Hacker News

Adblock via /etc/hosts

by lpszon 2/12/2016, 2:44:42 AM with 39 comments

by sugarfactoryon 2/12/2016, 8:20:24 AM
I had been doing this until some time ago to block ads and to prevent Google from collecting my web browsing history via Google Analytics. During the time I witnessed a strange phenomenon. Every time I added "127.0.0.1 www.google-analytics.com" to C:\Windows\System32\Drivers\etc\hosts. I saw the line removed from the file some hours later. Although I had added tens of lines I only saw the Google Analytics line removed.

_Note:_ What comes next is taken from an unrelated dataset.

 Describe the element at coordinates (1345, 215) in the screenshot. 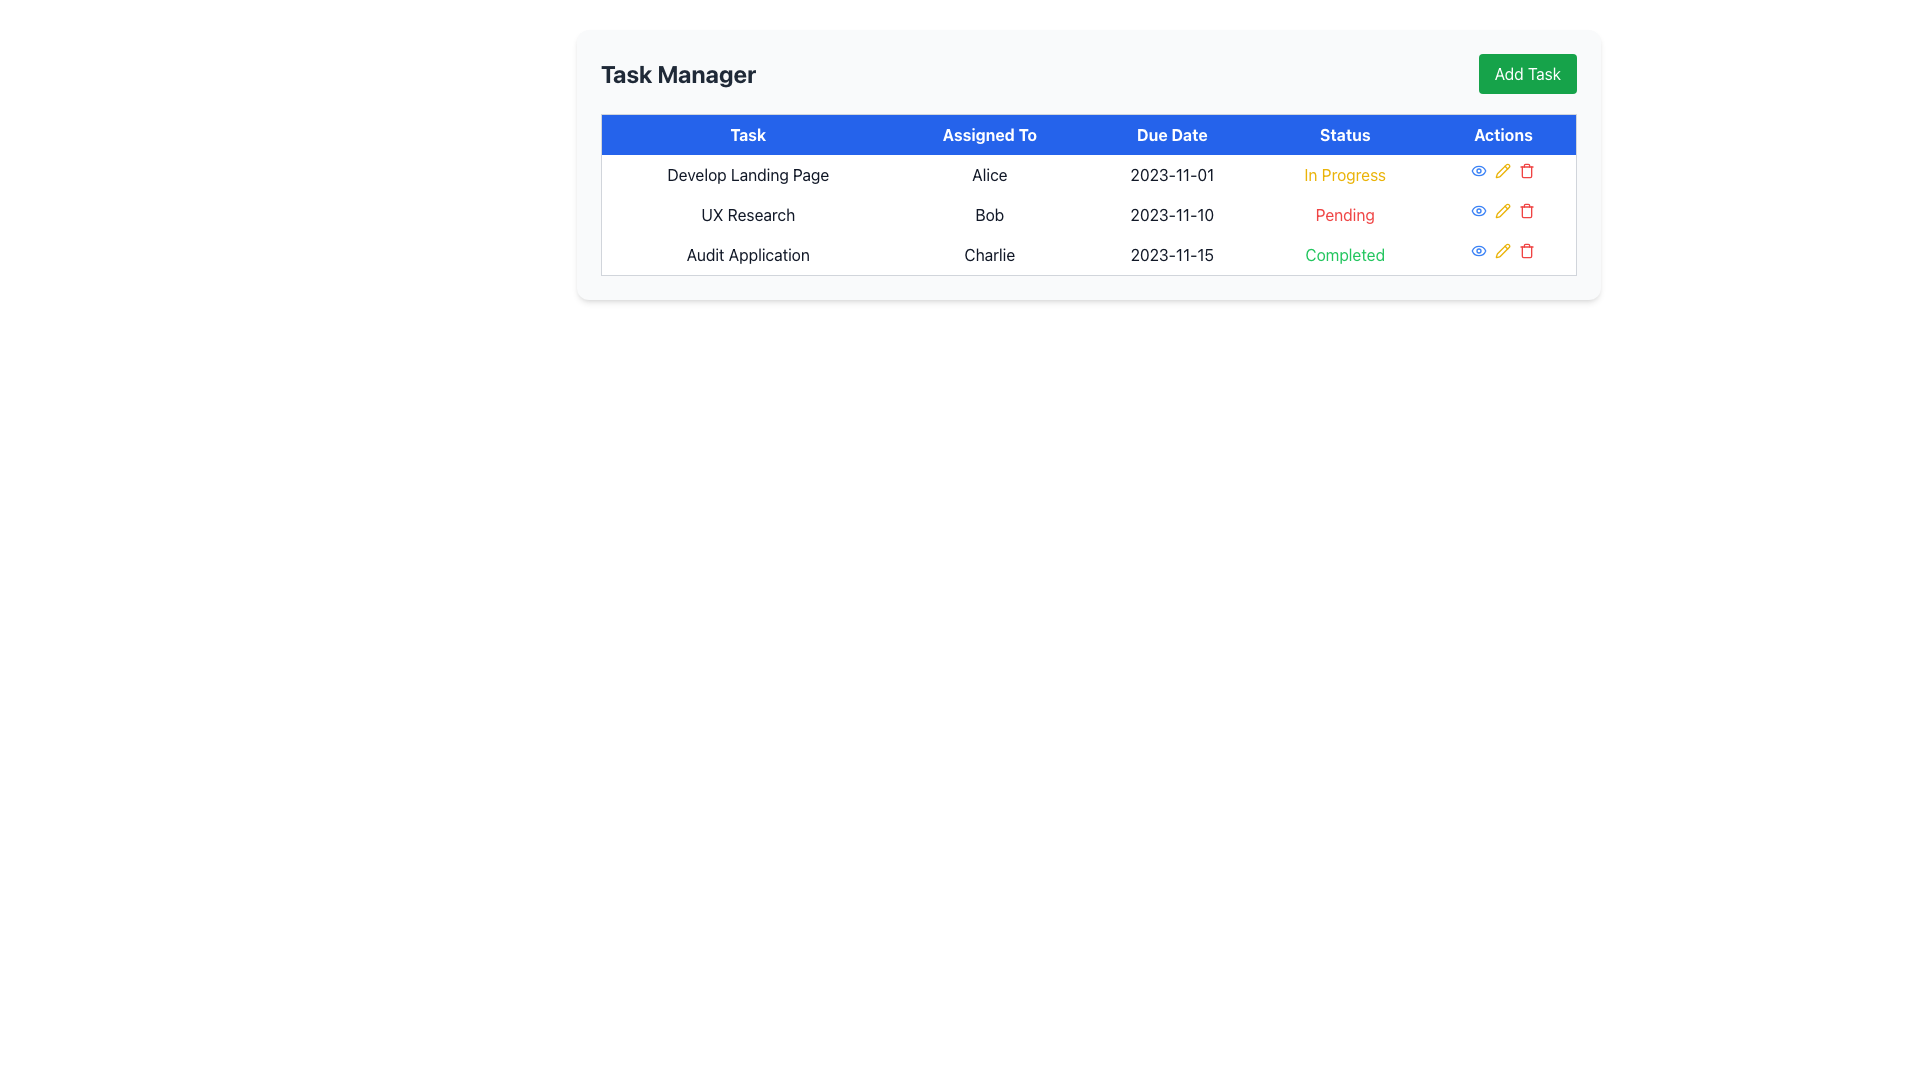

I see `the text label displaying 'Pending' in red color, located in the fourth column of the second row in a table under the 'Status' column, which is positioned to the right of the 'Due Date' value for the task assigned to 'Bob'` at that location.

IIRC finally I decided to figure out whet caused the removal. I used Filemon to watch file changes, though the line got removed again while watching the file and nothing appeared on the log. I suspected Ring-0 processes were secretly running and causing the removal, but I knew nothing about the Windows kernel so I gave up here. I wonder what was the cause to this day.

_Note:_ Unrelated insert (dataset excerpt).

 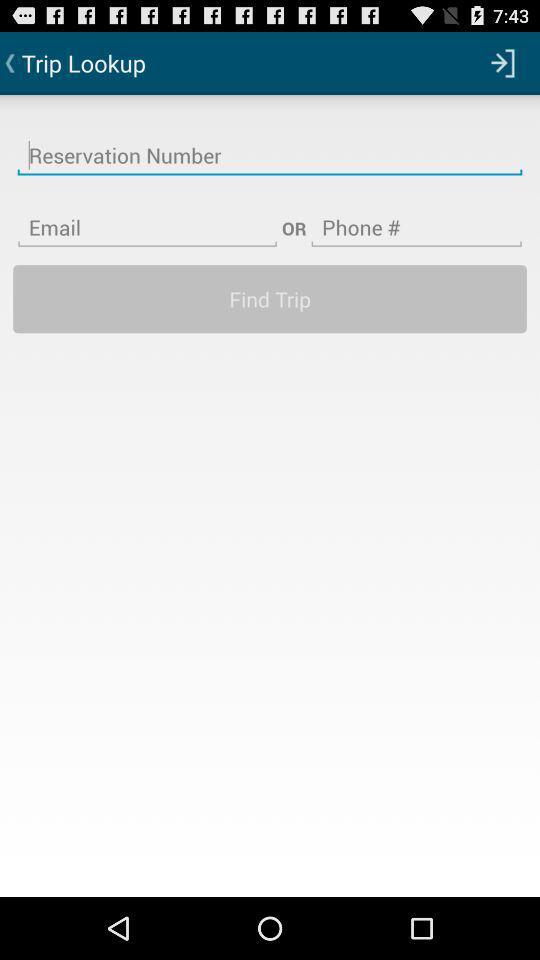 What do you see at coordinates (146, 215) in the screenshot?
I see `email` at bounding box center [146, 215].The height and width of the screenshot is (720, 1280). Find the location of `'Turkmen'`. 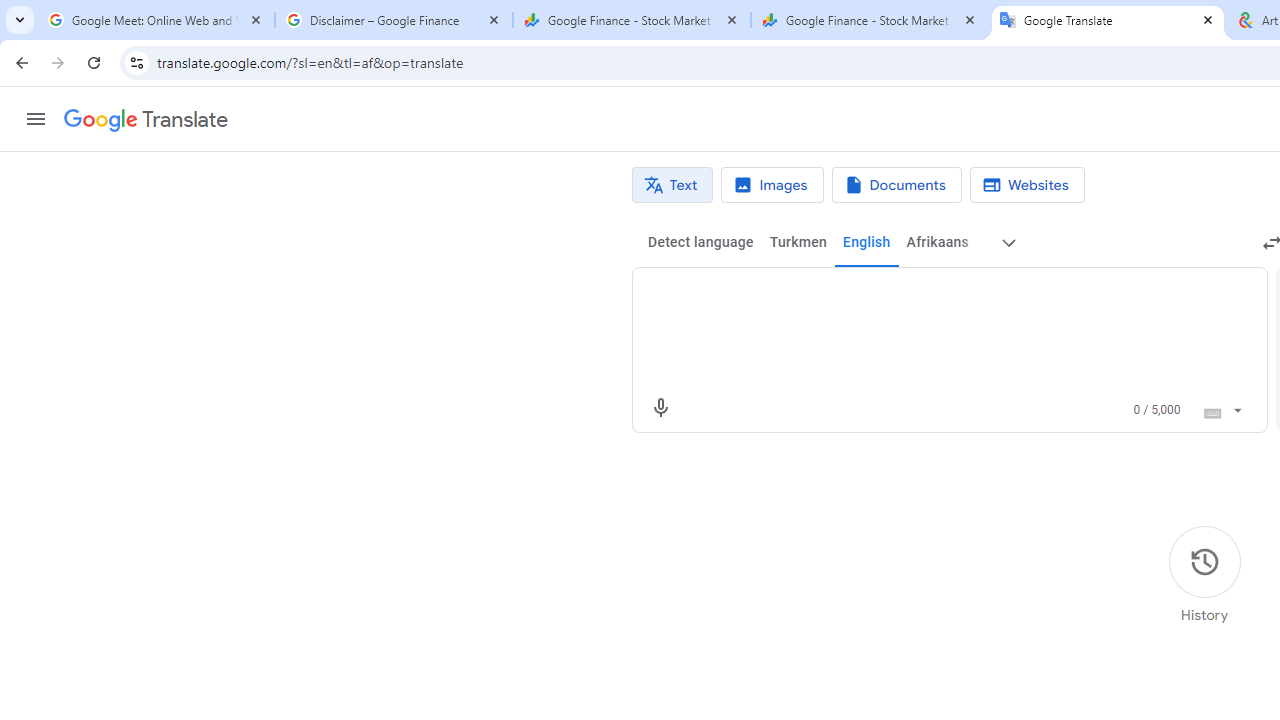

'Turkmen' is located at coordinates (797, 242).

by sergiotapiaon 2/12/2016, 4:00:44 AM
See, the thing is what if a website is broken due to host files, you can't easily re-enable ads for just this one website you need.
A situation we can all imagine ourselves in: You need to check the google analytics for your website/company site. You can't because it's blocked at Host level.
What solution would there be for this use case?
by stblackon 2/12/2016, 1:43:53 PM
Hi Folks, this is my repo, thanks for all the comments.
I'm always looking for ways to improve things so I'm open to all suggestions.
EDIT: A couple of clarifications.
1) This isn't just for adblock. Your hosts file is useful for thwarting all sorts of malware. If a bot or trojan phones home with a domain, a vigilant hosts file will block it. A if a bot or trojan phones home with an IP, then the hosts file can't help you but, then again, an IP can be physically located fairly quickly.
2) The key to a good hosts file is keeping it current. This hosts file amalgamates several well-curated sources. So your hosts file is only as good as your ability to keep it current. This repo helps with this.
by baptistemon 2/12/2016, 8:06:38 AM
I'm running this for years.
using 127.0.0.1, I have a httpd responding to every request by a 200. this avoid some anti-ad-block check. (such as "watch this ad before your video")
you can also configure your server to reply with a cat gif. but who would like to see a such Internet?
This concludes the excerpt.